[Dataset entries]
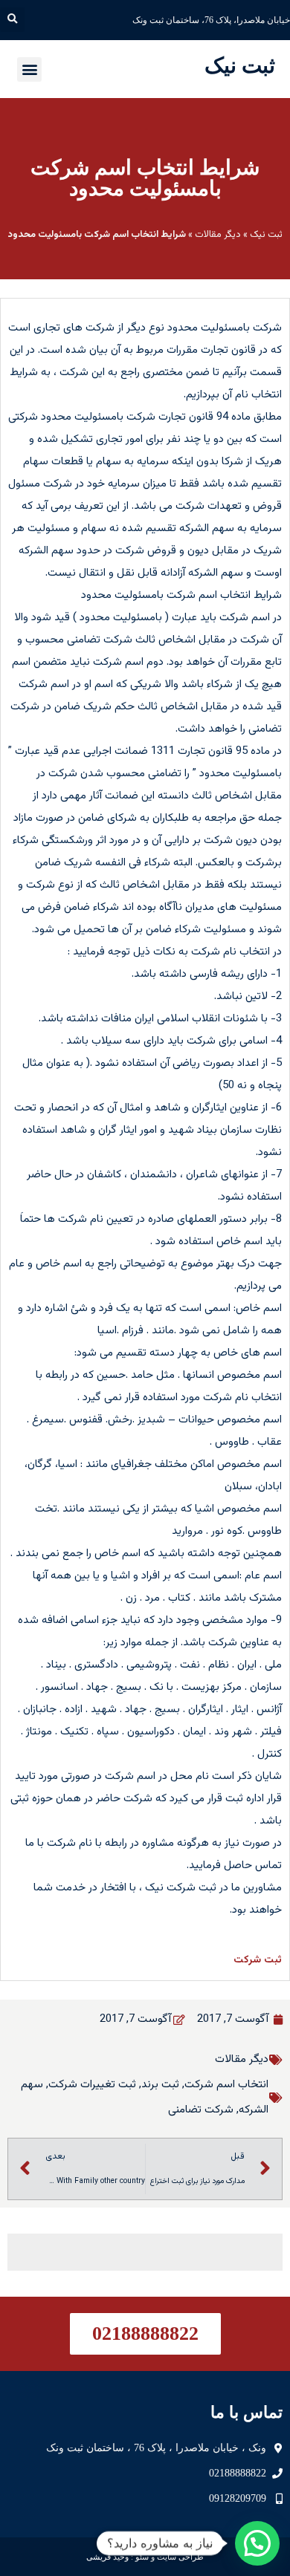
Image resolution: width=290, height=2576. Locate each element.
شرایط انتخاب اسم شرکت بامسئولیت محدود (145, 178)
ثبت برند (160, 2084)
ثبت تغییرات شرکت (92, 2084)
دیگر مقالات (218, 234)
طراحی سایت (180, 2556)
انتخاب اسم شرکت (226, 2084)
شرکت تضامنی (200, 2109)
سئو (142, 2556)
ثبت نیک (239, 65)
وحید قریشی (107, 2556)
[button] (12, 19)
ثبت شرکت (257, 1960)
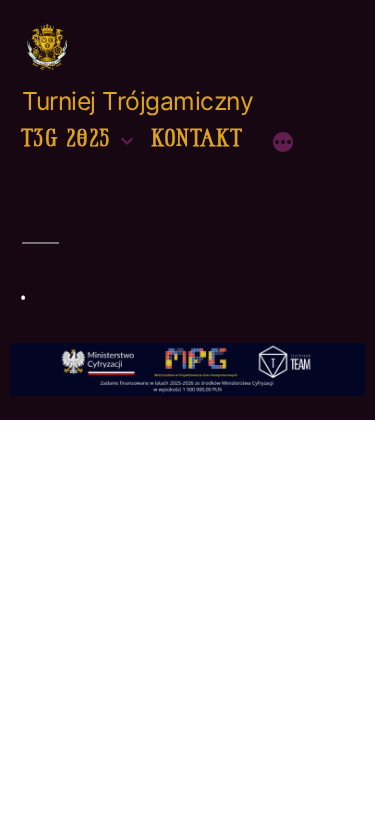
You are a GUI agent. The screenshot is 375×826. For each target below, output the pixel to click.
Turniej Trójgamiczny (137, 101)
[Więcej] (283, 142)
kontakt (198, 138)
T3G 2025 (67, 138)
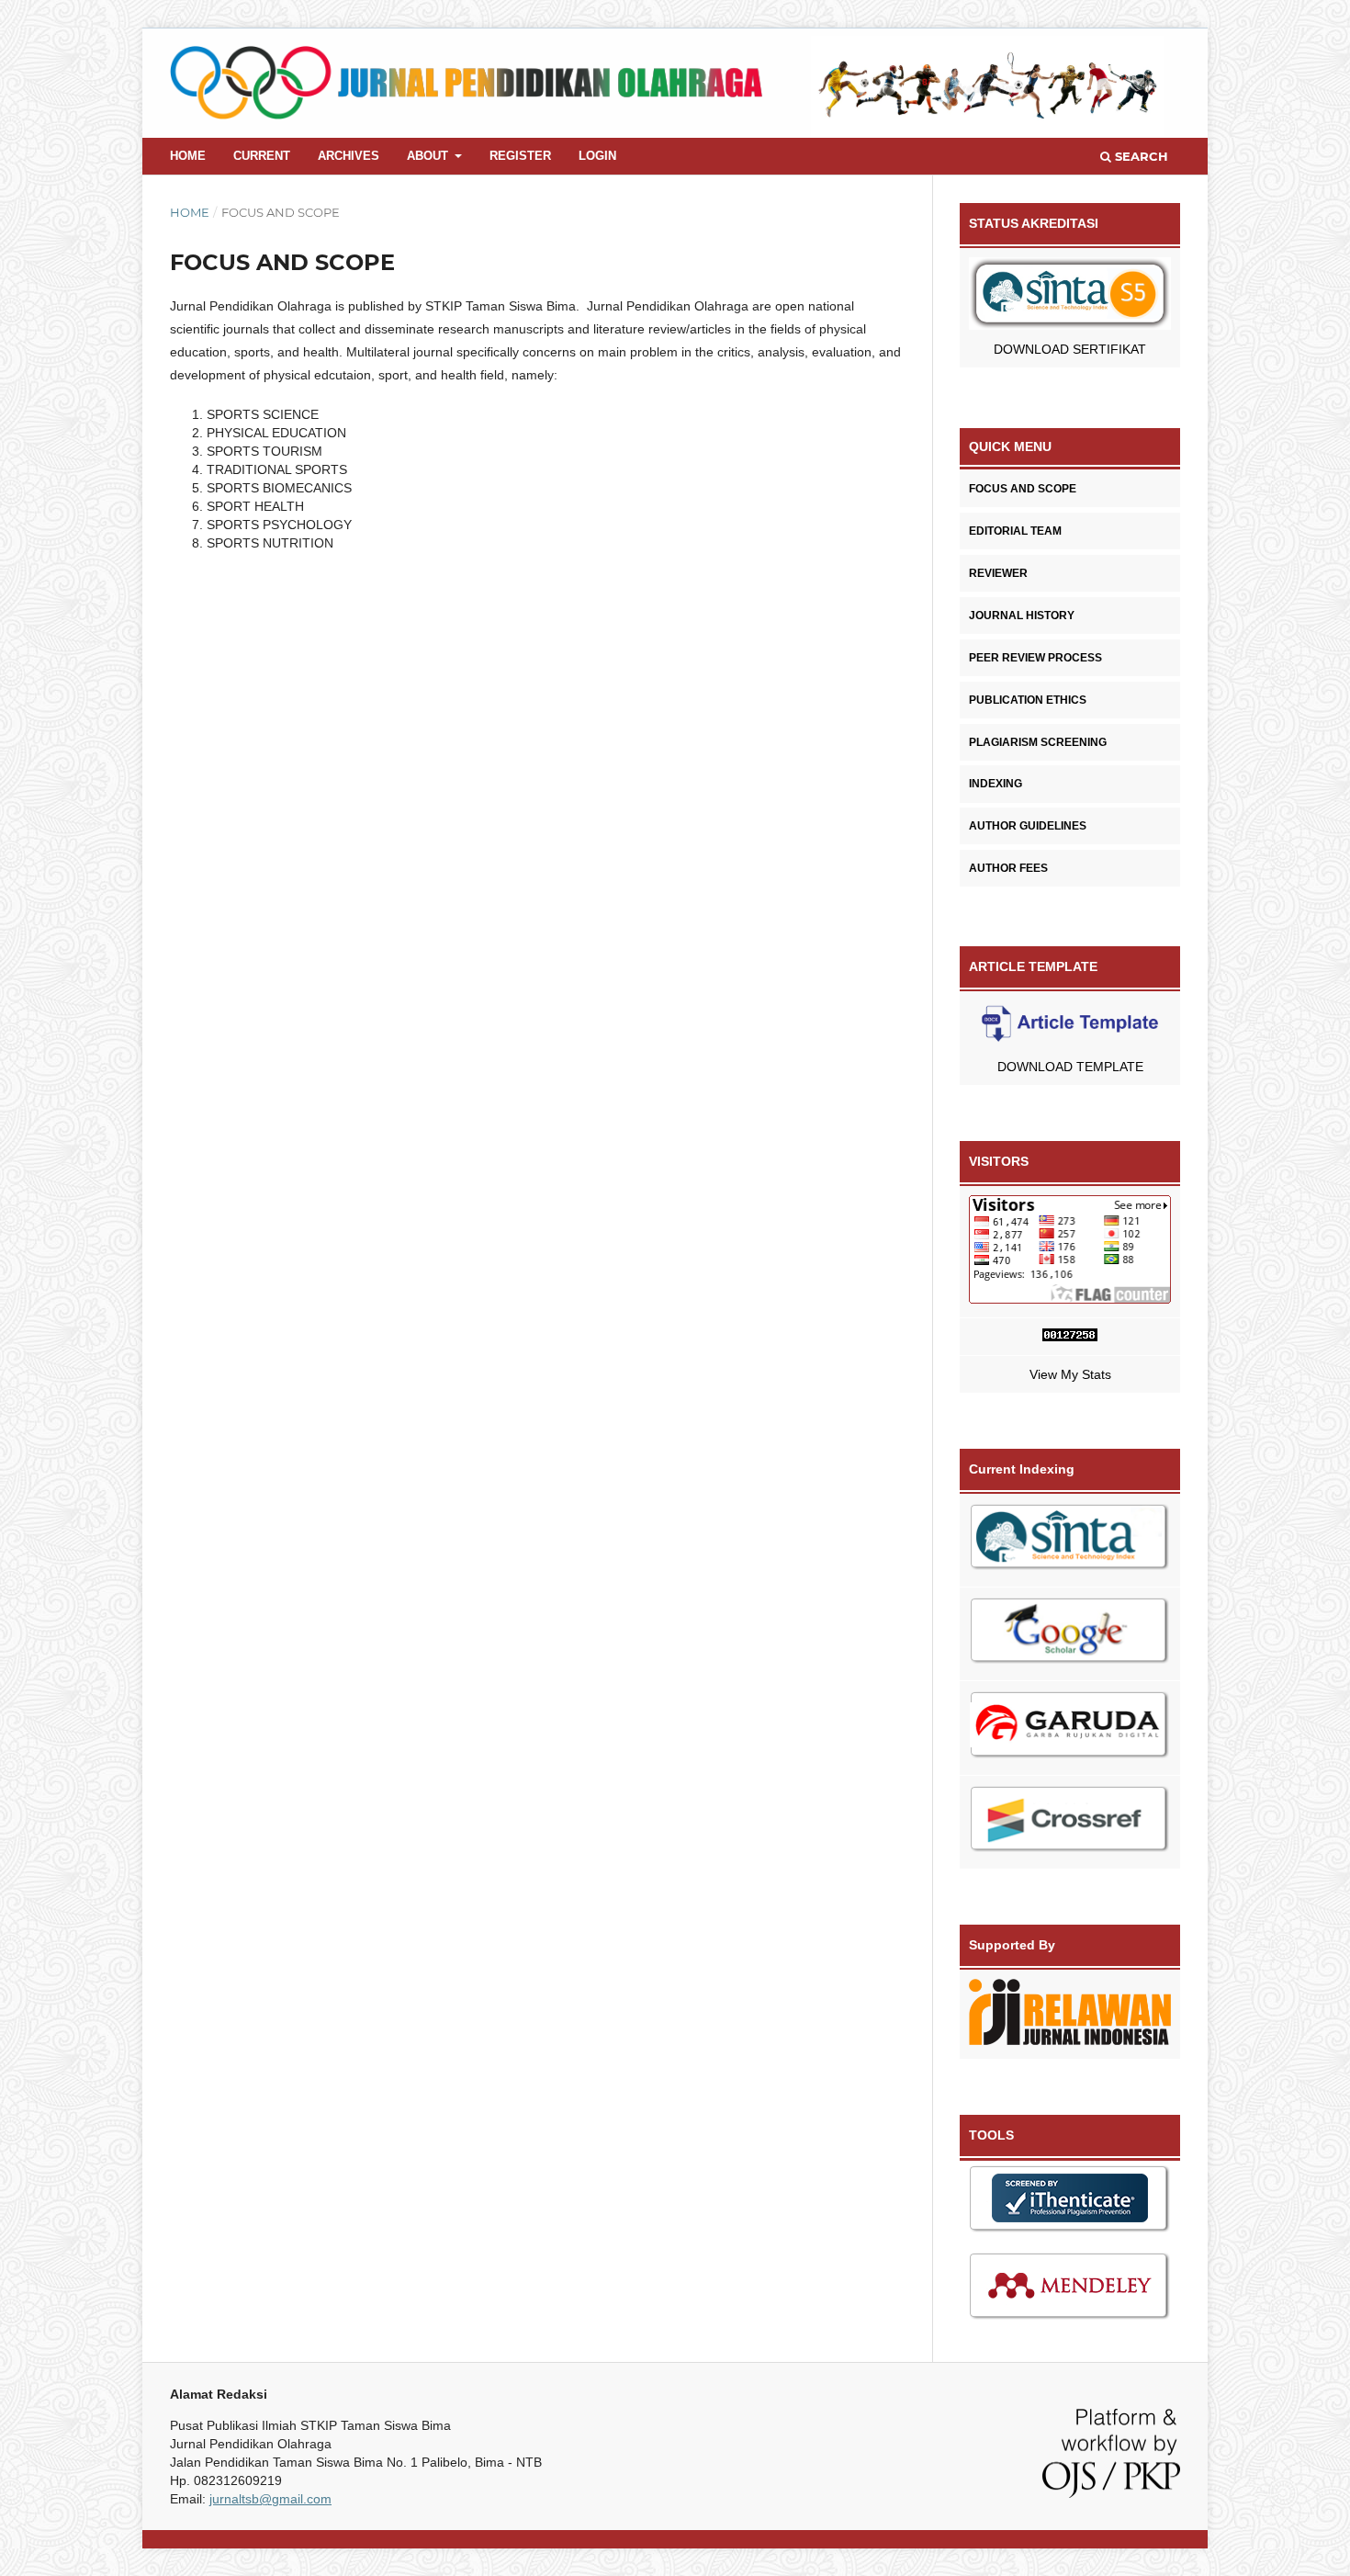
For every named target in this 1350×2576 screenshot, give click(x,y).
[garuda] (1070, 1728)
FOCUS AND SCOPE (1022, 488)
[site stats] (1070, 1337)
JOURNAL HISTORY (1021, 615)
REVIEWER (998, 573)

* * *

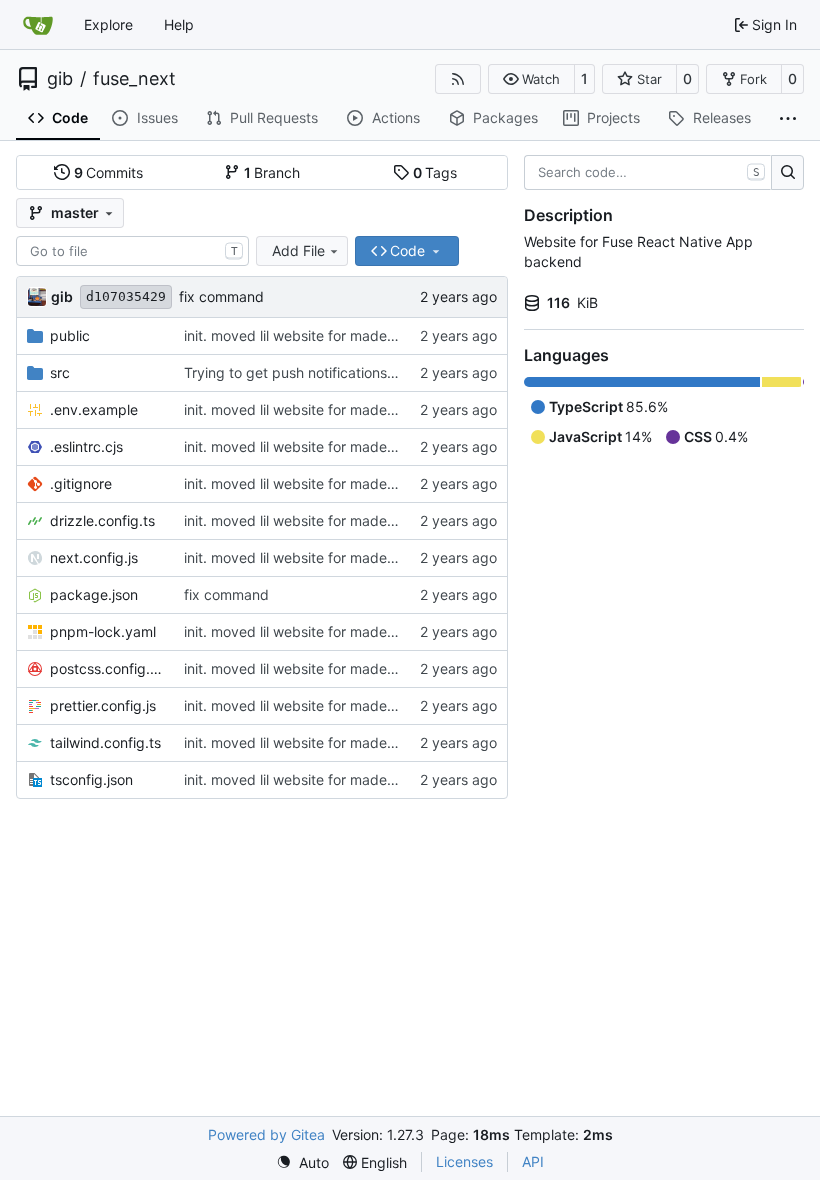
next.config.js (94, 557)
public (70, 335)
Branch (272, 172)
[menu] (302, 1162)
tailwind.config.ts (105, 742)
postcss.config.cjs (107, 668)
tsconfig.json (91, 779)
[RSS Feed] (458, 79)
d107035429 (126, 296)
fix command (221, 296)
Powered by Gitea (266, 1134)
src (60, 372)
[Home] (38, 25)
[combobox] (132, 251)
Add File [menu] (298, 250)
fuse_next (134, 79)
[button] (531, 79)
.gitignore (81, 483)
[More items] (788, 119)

### [Your instructions]
With the pictures removed from your copy, retype the lines above from the one that contains "ثبت نیک (239, 65)" through the one that contains "REVIEWER (998, 573)", exactly.

### [Output of the task]
ثبت نیک (239, 65)
وحید قریشی (107, 2556)
[button] (12, 19)
ثبت شرکت (257, 1960)
You are a GUI agent. The screenshot is 375×826. For each target below, output the pixel to click.
Turniej Trójgamiczny (137, 101)
[Więcej] (283, 142)
kontakt (198, 138)
T3G 2025 (67, 138)
For every named target in this 1350×2576 screenshot, give click(x,y).
[garuda] (1070, 1728)
FOCUS AND SCOPE (1022, 488)
[site stats] (1070, 1337)
JOURNAL HISTORY (1021, 615)
REVIEWER (998, 573)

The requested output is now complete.